Source extract:
-=-=-

Saturday, February 11, 2012
My Gateway to Joy
When I was very little there was a tan cassette tape that I and all my siblings would listen to often. The tape was of a radio program called "Gateway to Joy," which featured Elisabeth Elliot speaking about various things for a brief amount of time. On this particular tape she read stories for children.
I'd forgotten about this tan tape till yesterday. And, this morning, I've found the transcript to part of the tape, which I'll reproduce here:
I'd forgotten about this tan tape till yesterday. And, this morning, I've found the transcript to part of the tape, which I'll reproduce here:
"You are loved with an everlasting love." That's what the Bible says. "And underneath are the everlasting arms." This is your friend Elisabeth Elliot, telling stories for children during this week.
I had a postcard from a mother whose little son Isaac, three years old, listens every day to Gateway To Joy, which comes on at 11:15 a.m. She says, "I tell Isaac, 'It's quiet time. We are listening to Mrs. Elliot.' He is very good to play quietly with cars or whatever. The other day in the car I heard him say, '1-800-759-4JOY' with the exact intonation of your hostess. Then he said, '1-800-759-4569.' I decided if he ever gets lost, the police will be calling Gateway To Joy. I hope that makes you smile."
Well, it certainly did. Thank you ever so much, Kathy Lewis, from Alderwood, Washington. I get letters often from mothers who home school and whose children are asked to be quiet and sit and listen to Elisabeth Elliot, if the program Gateway To Joy comes in the middle of their homeschooling time. I do want to thank you.
And I often have letters from children. I do remember you when I speak on this program, and I realize that many of the programs I give would not be of the slightest interest to you. This week I decided that I'm going to tell you some stories. These stories are for all different ages, and I especially hope that you children will enjoy them.
My father gave me a little book that he grew up on called THE GOLDEN WINDOWS by Laura E. Richards. So today I'm going to read you the first story, which is the title story, "The Golden Windows."
"All day long the little boy worked hard, in field, in barn, in shed. For his people were poor farmers, and could not pay a workman. But at sunset, there came an hour that all was his own, for his father had given it to him. Then the boy would go up to the top of the hill and look across at another hill that rose some miles away. On this far hill stood a house with windows of clear gold and diamonds. They shone and blazed so that it made the boy wink to look at them.
But after a while, the people in the house put up shutters, as it seemed, and then it looked like any common farmhouse. The boy supposed they did this because it was suppertime, and then he would go into his house and have his supper of bread and milk and go to bed.
One day the boy's father called him and said, 'You've been a good boy. You've earned a holiday. Take this day for your own. But remember that God gave it, and try to learn some good thing.'
The boy thanked his father and kissed his mother, and then he put a piece of bread in his pocket and started off to find the house with the golden windows. It was pleasant walking. His bare feet made marks in the white dust. When he looked back, the footprints seemed to be following him and making company for him. His shadow too kept beside him, and would dance or run with him as he pleased, so it was very cheerful.

-=-=-

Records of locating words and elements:
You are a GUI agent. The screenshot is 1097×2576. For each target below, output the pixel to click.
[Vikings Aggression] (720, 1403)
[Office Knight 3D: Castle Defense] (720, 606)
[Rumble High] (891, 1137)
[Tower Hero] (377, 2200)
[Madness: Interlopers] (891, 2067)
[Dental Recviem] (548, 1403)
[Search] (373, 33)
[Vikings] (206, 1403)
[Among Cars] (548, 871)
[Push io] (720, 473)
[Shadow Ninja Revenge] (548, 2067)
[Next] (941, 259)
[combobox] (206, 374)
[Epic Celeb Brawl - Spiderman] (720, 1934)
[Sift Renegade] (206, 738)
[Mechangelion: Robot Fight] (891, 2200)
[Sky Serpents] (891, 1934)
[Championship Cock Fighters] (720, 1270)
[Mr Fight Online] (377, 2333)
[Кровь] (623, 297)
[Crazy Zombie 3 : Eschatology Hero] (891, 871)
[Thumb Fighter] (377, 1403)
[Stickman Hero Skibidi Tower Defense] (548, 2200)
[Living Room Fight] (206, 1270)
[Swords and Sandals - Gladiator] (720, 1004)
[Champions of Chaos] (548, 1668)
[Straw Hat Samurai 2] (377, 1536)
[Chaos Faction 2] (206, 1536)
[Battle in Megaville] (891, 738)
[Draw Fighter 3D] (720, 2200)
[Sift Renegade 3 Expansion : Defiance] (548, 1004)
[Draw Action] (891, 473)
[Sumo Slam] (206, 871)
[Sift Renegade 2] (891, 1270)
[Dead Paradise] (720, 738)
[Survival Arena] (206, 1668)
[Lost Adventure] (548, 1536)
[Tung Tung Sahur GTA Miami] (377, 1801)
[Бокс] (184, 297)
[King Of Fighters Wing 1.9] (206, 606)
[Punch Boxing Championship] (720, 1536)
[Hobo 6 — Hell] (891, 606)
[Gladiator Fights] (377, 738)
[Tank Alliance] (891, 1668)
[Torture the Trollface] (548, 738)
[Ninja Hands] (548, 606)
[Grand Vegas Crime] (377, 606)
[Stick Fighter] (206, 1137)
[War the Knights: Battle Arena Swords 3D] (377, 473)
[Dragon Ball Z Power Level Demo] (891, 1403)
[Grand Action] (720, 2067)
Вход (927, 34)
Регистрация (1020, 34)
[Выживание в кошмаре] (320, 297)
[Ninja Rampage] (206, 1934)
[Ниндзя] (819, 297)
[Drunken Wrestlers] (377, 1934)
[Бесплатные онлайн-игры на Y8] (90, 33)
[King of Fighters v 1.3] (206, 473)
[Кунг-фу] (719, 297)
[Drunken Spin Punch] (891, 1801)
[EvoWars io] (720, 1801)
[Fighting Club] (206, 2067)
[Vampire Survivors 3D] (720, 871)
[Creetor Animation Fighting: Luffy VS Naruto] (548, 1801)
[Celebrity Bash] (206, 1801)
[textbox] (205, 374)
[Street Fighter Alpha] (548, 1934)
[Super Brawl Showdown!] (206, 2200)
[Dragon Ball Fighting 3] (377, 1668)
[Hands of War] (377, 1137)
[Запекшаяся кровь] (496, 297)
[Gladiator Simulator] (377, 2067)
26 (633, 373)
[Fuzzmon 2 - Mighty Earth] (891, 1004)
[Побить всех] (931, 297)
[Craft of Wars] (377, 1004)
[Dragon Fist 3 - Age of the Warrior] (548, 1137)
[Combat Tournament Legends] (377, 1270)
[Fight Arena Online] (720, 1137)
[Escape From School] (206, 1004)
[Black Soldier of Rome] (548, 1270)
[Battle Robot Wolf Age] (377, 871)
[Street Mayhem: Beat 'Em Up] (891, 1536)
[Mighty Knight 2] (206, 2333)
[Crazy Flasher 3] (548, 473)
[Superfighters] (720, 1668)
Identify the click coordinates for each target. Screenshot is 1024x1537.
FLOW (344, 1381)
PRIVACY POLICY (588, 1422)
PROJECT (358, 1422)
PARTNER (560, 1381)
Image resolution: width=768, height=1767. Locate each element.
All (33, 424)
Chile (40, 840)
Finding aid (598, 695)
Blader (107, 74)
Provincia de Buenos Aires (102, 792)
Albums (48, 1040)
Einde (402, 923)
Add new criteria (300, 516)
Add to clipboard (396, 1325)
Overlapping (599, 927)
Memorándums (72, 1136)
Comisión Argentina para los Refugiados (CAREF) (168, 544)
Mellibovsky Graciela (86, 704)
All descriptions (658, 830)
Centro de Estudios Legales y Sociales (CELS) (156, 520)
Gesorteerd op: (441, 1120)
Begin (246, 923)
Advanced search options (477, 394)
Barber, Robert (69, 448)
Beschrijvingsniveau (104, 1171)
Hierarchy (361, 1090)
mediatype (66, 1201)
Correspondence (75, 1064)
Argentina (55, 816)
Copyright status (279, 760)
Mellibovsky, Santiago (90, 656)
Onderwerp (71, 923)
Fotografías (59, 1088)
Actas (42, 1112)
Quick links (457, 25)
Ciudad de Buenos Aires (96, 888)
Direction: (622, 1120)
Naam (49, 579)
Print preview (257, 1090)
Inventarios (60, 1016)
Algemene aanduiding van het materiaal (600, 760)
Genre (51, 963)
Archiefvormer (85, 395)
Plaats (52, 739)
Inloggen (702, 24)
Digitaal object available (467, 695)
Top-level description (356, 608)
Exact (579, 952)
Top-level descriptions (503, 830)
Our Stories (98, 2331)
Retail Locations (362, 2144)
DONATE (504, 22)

-=-=-

Short task 1: In the Gateway to Joy text, what book did Elisabeth Elliot's father give her?
Short task 2: Echo the Gateway to Joy text word for word, starting at "Saturday, February 11, 2012" and ending at "stories for children.".
Short task 3: Decide whether each statement agrees with the Gateway to Joy text: (a) The cassette tape was tan. (b) Isaac was five years old. (c) The boy in the story had bread and milk for supper. Answer yes or no for each, quoting the words of the text that decide it.

Output 1: THE GOLDEN WINDOWS by Laura E. Richards.

Output 2:
Saturday, February 11, 2012
My Gateway to Joy
When I was very little there was a tan cassette tape that I and all my siblings would listen to often. The tape was of a radio program called "Gateway to Joy," which featured Elisabeth Elliot speaking about various things for a brief amount of time. On this particular tape she read stories for children.

Output 3:
(a) Yes: "there was a tan cassette tape"
(b) No: "little son Isaac, three years old"
(c) Yes: "have his supper of bread and milk"